As coisas começaram mal nas Nações Unidas com o Plano de Partilha proposto para a criação dos dois Estados, porque entregou desproporcionalmente a Israel 56 por cento do território, onde viviam meio milhão de judeus e 440 mil palestinianos, enquanto os Palestinianos ficaram com 42 por cento da terra, onde estavam 820 mil palestinianos e cerca de 10 mil judeus. Perante este desequilíbrio, não é de admirar a recusa dos termos do Plano de Partilha e toda a tragédia que se seguiu, indissociavelmente ligada à degradação das suas condições de vida e à perda de território por parte dos palestinianos, que apenas têm hoje uma parte ínfima daquilo que as Nações Unidas lhes destinaram em 1947.

O tempo, o alheamento e a condescendência da comunidade internacional têm sido os grandes aliados de Israel. Os acordos de paz de Oslo, em 1993, trouxeram a esperança na criação dos dois Estados. Mas logo a seguir se percebeu que os tempos não estavam para a paz nem para os moderados, quando o primeiro-ministro Yitzhak Rabin foi assassinado por um ultranacionalista em 1995. Talvez tenha sido aí também que os acordos de Oslo morreram. Tudo tem acontecido para que a solução de dois Estados a viver em paz e segurança lado a lado fique cada vez mais longe e inviável, com custos humanos imensos e as relações internacionais completamente envenenadas, perante a infinita tolerância de todos.

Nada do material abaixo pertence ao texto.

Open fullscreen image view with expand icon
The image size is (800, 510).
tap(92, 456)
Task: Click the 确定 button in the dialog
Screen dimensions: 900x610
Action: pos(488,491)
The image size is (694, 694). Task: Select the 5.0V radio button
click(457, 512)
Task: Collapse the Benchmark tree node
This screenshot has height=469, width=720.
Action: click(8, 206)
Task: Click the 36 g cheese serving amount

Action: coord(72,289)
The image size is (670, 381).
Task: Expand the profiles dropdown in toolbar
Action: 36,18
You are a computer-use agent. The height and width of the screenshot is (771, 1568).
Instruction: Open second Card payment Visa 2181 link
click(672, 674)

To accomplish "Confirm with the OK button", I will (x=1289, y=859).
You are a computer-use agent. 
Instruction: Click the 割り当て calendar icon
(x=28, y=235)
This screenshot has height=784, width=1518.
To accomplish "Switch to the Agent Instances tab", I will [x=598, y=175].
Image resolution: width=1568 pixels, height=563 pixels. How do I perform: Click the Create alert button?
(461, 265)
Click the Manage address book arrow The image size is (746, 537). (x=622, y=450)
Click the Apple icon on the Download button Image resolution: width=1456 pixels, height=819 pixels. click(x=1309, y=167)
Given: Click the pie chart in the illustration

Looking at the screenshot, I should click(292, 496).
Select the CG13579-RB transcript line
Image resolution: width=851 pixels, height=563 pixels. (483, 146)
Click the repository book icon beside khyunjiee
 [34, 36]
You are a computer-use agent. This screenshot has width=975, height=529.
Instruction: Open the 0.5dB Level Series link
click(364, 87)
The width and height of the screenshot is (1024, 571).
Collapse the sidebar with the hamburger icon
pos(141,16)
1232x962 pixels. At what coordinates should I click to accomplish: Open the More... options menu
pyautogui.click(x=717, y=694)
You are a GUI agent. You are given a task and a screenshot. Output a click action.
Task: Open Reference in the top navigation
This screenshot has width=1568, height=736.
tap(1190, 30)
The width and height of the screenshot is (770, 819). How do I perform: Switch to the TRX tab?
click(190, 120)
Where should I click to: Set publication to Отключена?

É então que o Hamas surpreende tudo e todos em 7 de outubro com um monstruoso e impensável ataque terrorista contra civis indefesos, matando indiscriminadamente mais de um milhar de israelitas, a grande maioria civis, muitos jovens e também crianças. O ataque é indesculpável e só prejudica as esperanças de paz, com o risco acrescido de envolver outros países na guerra.

A legítima resposta de Israel não se fez esperar, mas, como sempre, mais uma vez desproporcionada e desumana, para decapitar definitivamente o Hamas. Só que, ao mesmo tempo, está a arrasar tudo com bombardeamentos incessantes, matando também milhares de civis, entre eles muitas centenas de crianças, usando bombas de fósforo proibidas pelas convenções internacionais e provocando um novo êxodo em direção ao Egipto, a fazer lembrar uma segunda Nakba, (catástrofe) gravada na memória dos palestinianos logo a seguir à criação do Estado de Israel, com a deslocação em massa provocada por ataques de milícias israelitas a aldeias palestinianas.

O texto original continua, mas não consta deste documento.